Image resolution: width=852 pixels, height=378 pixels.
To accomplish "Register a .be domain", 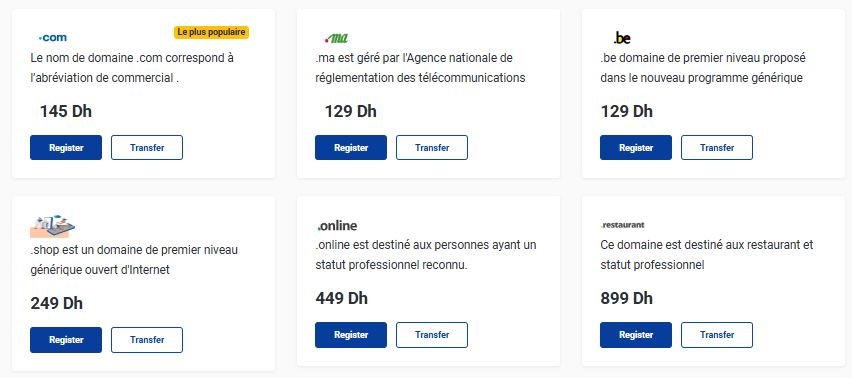I will (636, 148).
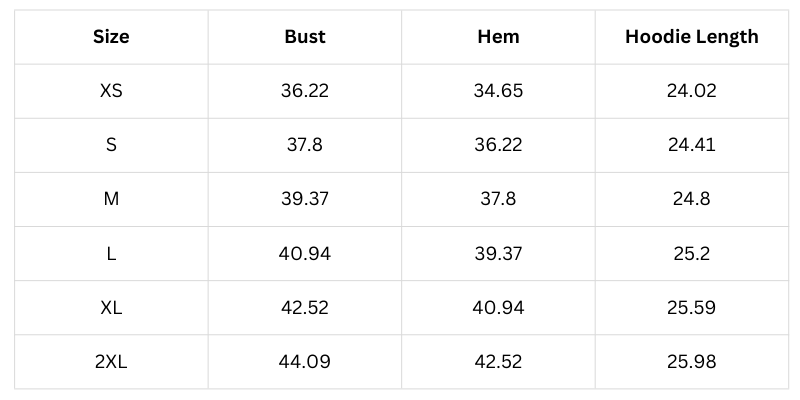Click the XS hem value 34.65

[498, 91]
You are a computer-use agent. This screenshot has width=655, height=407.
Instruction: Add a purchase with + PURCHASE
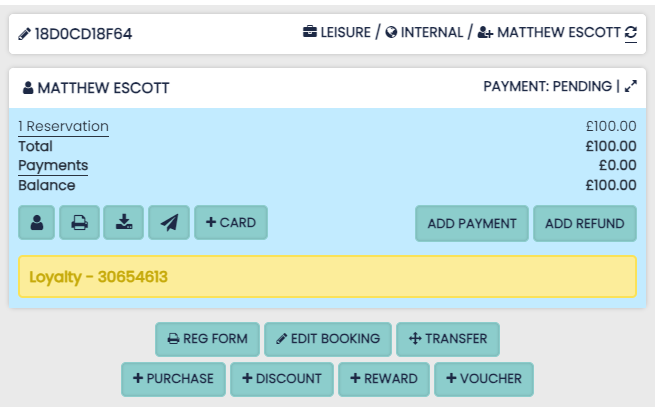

__________

What the task asks: Print the lines from the one holding "You are a computer-use" through the last line of the records, word for word, and omit the pictures.

Exercise answer:
You are a computer-use agent. This screenshot has width=655, height=407.
Instruction: Add a purchase with + PURCHASE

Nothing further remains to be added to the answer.